#### DIRECTIONS FOR THIS TASK
Copy every line of the records below where the word "computer" occurs.

#### EXCERPTED RECORDS
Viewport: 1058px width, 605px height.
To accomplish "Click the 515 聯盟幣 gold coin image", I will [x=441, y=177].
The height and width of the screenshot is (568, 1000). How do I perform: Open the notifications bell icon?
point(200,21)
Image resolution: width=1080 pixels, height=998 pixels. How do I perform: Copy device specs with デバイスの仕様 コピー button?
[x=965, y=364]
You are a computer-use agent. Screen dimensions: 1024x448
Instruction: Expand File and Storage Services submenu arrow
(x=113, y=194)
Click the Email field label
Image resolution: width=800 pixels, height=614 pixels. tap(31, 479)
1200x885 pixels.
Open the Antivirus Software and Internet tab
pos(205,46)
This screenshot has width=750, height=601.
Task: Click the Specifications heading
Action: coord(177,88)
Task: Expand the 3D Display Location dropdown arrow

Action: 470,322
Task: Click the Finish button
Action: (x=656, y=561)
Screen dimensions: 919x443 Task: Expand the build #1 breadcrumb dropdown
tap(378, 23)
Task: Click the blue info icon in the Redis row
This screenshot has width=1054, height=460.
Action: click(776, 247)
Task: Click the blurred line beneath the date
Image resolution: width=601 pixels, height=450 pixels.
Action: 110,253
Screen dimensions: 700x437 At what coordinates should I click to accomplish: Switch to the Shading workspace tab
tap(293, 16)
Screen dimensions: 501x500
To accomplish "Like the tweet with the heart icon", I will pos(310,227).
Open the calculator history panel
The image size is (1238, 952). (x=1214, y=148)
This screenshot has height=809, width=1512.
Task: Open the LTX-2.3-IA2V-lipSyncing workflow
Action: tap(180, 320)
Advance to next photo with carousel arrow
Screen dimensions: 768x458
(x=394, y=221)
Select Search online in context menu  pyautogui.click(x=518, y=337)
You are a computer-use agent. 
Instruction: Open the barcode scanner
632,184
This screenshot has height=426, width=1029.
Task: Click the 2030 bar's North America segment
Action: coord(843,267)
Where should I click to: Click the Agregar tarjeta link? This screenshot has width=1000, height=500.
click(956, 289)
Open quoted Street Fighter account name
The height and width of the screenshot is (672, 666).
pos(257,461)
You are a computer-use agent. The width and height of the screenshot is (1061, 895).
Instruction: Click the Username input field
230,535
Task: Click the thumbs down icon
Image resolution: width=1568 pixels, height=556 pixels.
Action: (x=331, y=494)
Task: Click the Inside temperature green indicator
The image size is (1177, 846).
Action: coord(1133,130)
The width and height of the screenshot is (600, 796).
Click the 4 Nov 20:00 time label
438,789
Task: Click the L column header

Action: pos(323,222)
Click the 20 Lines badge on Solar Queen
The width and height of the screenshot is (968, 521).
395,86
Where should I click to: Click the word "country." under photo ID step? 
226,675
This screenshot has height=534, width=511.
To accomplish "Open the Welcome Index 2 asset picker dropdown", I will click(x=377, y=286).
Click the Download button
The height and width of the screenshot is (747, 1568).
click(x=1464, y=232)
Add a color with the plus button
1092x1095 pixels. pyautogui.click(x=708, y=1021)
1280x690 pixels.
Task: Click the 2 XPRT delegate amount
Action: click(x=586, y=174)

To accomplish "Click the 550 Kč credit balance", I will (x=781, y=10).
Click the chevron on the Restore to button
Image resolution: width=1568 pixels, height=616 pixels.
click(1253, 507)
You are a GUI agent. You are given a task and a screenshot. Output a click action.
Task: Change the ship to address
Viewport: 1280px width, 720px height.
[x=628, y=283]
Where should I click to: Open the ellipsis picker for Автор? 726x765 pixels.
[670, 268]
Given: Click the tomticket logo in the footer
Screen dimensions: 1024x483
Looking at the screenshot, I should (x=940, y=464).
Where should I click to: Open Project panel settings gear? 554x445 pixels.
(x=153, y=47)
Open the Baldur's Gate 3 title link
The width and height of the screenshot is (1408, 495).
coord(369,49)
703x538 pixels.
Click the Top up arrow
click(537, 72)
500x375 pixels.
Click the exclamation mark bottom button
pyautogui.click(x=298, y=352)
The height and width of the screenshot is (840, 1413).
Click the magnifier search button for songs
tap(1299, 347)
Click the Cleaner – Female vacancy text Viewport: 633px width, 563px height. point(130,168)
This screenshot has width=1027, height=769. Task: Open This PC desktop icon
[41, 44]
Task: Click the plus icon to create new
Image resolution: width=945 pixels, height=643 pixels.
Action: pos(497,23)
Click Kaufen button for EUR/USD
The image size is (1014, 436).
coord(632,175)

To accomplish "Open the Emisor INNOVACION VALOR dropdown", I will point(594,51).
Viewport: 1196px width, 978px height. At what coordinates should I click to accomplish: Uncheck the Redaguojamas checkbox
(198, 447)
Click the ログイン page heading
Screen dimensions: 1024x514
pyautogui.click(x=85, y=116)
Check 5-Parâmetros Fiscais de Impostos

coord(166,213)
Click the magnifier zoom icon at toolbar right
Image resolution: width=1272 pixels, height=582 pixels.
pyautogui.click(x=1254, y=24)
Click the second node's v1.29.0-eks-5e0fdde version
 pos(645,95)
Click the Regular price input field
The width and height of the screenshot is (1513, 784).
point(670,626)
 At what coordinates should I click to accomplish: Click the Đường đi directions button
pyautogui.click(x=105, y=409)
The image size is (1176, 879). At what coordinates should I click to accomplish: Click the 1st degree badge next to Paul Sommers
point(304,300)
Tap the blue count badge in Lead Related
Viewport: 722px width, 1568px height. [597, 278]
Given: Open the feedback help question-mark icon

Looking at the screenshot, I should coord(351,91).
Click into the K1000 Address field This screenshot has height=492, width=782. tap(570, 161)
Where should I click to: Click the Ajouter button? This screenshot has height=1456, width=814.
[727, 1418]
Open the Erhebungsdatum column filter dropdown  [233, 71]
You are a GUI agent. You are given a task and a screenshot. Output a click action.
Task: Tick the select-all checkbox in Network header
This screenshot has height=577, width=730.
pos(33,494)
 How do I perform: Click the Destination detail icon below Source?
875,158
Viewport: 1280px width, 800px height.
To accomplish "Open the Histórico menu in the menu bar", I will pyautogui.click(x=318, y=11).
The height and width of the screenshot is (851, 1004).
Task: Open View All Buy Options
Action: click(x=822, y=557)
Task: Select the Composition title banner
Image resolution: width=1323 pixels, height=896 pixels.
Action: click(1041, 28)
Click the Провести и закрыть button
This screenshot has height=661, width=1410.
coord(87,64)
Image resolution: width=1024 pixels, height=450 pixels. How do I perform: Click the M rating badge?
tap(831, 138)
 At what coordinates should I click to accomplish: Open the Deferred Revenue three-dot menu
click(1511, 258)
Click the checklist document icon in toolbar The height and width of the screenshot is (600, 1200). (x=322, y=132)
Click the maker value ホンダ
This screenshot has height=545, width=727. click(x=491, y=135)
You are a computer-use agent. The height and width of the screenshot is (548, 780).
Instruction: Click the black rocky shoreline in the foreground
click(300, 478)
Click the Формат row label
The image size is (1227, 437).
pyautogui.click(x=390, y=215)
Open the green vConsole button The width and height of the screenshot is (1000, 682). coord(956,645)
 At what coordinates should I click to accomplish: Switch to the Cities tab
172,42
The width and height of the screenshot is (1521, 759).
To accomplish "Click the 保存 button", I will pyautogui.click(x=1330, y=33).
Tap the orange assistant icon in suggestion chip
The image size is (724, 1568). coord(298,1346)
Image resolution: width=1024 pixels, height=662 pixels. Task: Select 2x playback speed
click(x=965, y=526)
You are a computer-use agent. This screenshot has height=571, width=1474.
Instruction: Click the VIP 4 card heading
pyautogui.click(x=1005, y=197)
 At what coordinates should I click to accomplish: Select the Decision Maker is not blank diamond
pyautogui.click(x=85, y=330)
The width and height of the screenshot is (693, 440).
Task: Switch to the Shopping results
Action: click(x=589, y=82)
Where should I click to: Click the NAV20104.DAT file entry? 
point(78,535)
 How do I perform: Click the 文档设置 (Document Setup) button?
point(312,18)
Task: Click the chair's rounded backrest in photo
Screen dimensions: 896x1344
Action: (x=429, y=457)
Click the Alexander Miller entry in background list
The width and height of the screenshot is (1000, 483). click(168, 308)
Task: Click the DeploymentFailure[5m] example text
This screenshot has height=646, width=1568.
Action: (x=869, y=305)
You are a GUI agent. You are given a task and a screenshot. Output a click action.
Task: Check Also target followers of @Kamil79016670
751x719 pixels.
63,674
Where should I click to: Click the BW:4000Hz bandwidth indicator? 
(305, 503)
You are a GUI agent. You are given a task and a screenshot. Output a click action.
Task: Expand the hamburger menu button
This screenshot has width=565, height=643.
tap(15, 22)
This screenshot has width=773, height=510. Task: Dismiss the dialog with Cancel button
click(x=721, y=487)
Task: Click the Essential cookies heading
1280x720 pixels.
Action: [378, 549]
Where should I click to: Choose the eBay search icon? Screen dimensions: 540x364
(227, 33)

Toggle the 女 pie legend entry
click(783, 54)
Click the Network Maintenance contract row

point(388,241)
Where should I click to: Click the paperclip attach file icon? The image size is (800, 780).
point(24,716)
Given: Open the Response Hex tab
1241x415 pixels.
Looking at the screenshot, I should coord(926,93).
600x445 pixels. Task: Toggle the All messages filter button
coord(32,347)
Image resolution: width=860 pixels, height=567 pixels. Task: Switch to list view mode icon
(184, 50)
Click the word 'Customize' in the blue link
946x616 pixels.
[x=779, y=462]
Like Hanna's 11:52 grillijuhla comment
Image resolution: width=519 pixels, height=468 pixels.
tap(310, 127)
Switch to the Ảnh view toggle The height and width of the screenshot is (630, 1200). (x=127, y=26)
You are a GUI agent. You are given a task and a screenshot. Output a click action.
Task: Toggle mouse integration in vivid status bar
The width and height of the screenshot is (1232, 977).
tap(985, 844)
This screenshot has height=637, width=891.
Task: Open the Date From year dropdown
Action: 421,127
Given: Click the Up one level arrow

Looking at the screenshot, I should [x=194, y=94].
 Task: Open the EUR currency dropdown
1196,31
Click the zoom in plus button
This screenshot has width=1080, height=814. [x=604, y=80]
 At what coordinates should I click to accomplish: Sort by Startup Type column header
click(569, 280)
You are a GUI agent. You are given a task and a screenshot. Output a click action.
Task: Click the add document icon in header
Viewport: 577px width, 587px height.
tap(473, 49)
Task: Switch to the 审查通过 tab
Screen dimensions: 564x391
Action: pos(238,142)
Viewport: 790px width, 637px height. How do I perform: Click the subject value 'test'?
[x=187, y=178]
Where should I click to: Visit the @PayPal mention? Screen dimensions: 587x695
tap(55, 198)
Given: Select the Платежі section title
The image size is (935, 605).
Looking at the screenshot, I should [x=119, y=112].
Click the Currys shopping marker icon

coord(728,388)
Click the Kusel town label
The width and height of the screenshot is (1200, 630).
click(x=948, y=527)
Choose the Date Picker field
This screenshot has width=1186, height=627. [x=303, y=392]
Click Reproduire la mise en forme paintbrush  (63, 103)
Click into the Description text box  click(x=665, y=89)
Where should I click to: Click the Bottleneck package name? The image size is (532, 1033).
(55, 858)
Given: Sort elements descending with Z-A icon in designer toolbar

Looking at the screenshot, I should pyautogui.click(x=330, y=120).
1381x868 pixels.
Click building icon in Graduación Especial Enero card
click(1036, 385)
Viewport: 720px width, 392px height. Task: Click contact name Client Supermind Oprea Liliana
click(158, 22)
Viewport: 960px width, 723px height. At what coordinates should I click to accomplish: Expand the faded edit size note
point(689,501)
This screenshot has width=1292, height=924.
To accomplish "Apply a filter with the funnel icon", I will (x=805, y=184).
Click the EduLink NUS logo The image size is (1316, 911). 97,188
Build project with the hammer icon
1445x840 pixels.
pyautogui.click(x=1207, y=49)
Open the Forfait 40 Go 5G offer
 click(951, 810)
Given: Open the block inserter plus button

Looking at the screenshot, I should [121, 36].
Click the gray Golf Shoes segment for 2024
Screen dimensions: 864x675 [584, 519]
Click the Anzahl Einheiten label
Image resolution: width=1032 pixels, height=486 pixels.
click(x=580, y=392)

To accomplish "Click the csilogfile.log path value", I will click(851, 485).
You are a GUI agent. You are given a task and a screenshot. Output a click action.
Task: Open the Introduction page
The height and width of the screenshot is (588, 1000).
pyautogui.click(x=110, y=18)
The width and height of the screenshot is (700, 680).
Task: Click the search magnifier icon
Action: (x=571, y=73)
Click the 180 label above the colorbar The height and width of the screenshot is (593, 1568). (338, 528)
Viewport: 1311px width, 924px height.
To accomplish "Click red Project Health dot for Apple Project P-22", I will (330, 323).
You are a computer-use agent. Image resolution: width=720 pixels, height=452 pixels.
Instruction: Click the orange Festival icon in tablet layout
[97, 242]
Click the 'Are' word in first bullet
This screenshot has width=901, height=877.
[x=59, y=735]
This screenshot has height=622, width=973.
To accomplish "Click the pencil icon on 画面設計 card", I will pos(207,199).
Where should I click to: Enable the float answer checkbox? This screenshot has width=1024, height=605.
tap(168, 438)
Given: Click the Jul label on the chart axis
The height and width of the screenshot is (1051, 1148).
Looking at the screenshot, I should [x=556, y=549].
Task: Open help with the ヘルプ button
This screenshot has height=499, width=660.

#### EXPECTED ANSWER
You are a computer-use agent. Screen dimensions: 1024x448
You are a computer-use agent. 
You are a computer-use agent. The width and height of the screenshot is (1061, 895).
You are a computer-use agent. The height and width of the screenshot is (548, 780).
You are a computer-use agent. This screenshot has height=571, width=1474.
You are a computer-use agent. Image resolution: width=720 pixels, height=452 pixels.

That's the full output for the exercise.